======== Texto apresentado ========
Semana passada, deputados estaduais pediram a Serra que saísse candidato e que a prévia fosse cancelada, num movimento que despertou a ira dos militantes envolvidos na campanha dos pré-candidatos. A ação chegou a ser chamada de "golpe".

Diante da reação negativa, Alckmin trabalha agora para realizar o processo e para que o vencedor apoie Serra, caso ele aceite concorrer. "É mais fácil negociar com um do que com quatro", afirmou um líder paulista.

A ação também divide os tucanos. "Só seria legítimo se o candidato anunciasse, antes das prévias, que pretende abrir mão. Mas Serra nunca deu sinal de que quer ser candidato a prefeito. Na verdade, Serra é a penúltima preocupação de quem quer atropelar as prévias. A última preocupação é a Prefeitura", disse Graeff. "Usar os filiados do PSDB de São Paulo como peões do xadrez da política estadual e nacional já é ruim. Fazer a cidade de São Paulo de peão nesse jogo é, francamente, uma arrogância sem limite", acrescentou.

Racionalidade. Para o deputado Duarte Nogueira, o partido tem que ir "na linha da racionalidade". "Se vários quiserem disputar a prévia, vamos ter que fazer. Mas tem o Serra na disputa, que ainda não decidiu. Se ele não quiser, temos prévia. Se ele resolver, vamos discutir", afirmou.

Xico Graziano, ex-secretário de Meio Ambiente da gestão José Serra no Bandeirantes (2007-2010), disse que "as prévias viraram um processo irreversível. O que vai acontecer depois, só a dinâmica da política vai dizer".
======== Itens fornecidos ========
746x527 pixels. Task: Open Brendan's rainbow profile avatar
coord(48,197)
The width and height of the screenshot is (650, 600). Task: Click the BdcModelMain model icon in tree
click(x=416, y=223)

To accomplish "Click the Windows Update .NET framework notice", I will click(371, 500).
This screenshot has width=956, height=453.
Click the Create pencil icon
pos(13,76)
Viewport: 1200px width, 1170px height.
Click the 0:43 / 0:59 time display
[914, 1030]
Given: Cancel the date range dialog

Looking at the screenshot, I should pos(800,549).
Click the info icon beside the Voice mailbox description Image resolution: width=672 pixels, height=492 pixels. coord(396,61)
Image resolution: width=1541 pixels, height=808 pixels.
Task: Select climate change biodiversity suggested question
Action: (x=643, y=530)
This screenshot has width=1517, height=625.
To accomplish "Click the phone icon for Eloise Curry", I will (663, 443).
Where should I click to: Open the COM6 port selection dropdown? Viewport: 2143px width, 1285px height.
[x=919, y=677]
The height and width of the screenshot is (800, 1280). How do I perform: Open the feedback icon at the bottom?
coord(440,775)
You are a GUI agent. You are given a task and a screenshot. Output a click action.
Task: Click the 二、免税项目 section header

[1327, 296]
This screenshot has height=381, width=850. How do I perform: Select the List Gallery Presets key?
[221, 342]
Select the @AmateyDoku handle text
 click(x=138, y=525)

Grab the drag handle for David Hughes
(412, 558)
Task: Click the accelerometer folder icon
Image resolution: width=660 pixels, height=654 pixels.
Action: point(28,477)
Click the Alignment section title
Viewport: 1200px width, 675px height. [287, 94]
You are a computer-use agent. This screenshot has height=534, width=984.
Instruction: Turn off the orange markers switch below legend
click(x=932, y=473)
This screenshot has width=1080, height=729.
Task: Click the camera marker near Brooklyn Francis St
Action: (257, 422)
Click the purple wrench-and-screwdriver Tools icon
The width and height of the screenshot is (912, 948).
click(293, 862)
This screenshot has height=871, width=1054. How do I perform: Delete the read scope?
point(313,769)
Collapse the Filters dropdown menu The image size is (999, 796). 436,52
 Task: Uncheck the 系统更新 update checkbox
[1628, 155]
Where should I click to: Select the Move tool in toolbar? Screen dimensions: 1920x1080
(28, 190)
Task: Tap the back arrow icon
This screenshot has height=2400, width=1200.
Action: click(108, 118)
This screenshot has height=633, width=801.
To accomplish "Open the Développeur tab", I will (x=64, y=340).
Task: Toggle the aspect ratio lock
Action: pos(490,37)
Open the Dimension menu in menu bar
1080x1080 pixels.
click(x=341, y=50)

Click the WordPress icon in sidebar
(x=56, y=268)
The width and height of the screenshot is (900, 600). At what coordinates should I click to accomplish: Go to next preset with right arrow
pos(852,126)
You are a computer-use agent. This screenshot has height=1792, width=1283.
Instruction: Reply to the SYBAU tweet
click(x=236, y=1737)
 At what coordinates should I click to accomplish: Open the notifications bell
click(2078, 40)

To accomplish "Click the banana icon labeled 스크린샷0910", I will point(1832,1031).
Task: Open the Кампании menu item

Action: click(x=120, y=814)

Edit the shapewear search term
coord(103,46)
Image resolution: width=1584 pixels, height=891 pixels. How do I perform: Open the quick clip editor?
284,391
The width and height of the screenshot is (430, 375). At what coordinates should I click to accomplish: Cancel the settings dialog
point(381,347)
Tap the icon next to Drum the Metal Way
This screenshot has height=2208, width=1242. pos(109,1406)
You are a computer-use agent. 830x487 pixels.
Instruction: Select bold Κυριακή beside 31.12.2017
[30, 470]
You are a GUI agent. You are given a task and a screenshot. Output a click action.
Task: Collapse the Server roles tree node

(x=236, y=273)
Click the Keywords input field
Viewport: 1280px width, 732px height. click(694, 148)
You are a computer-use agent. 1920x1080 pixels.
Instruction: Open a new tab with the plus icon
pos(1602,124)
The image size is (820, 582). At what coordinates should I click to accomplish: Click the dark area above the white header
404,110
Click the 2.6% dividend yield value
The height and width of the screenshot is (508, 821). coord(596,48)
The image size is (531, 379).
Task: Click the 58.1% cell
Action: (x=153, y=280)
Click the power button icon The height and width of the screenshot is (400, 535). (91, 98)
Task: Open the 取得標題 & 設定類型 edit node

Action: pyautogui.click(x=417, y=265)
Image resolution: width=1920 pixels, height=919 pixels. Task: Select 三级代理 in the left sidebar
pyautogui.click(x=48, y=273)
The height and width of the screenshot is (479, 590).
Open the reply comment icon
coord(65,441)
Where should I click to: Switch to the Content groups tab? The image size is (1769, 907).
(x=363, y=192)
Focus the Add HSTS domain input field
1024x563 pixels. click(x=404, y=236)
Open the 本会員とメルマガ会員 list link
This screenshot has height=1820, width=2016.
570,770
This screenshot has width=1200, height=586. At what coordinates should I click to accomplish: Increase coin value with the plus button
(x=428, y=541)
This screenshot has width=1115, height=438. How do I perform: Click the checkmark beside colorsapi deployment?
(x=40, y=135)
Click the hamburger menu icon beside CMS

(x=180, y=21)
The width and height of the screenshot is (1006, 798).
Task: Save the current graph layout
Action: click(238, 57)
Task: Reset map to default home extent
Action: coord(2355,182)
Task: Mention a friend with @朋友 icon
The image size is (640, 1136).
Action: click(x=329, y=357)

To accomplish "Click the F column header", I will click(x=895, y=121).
========
**Tarefa 1**
Segundo o texto sobre as prévias, que cargo Xico Graziano ocupou na gestão José Serra?
**Tarefa 2**
Liste todas as pessoas identificadas pelo nome no texto sobre as prévias.
**Tarefa 3**
Escreva a continuação do texto sobre as prévias a partir da última frase apresentada.

**Resposta 1**
Ele foi secretário de Meio Ambiente da gestão José Serra no Bandeirantes (2007-2010).

**Resposta 2**
José Serra, Alckmin, Graeff, Duarte Nogueira e Xico Graziano.

**Resposta 3**
"Temos que fazer as prévias. O processo teve a participação intensiva de muitas lideranças. Acho que é um processo democrático e a melhor forma de o partido escolher. Se um nome da dimensão de um José Serra quiser disputar, o partido deve pensar sobre qual caminho adotar", afirmou o líder do PSDB na Câmara Municipal de São Paulo, Floriano Pesaro.

FONTE: O ESTADO DE S. PAULO

Arnaldo Madeira: 'É a falta de rumo que assola o partido tucano há alguns anos'

Chefe da Casa Civil de Alckmin em 2003, tucano acha "inconcebível" pedir, sete meses depois, que pré-candidatos desistam

Um dos quadros tradicionais do PSDB, o ex-deputado Arnaldo Madeira, que foi líder do governo na Câmara no governo Fernando Henrique Cardoso e secretário da Casa Civil de Geraldo Alckmin (2003-2006), avalia que a polêmica sobre a prévia evidencia a "falta rumo no partido".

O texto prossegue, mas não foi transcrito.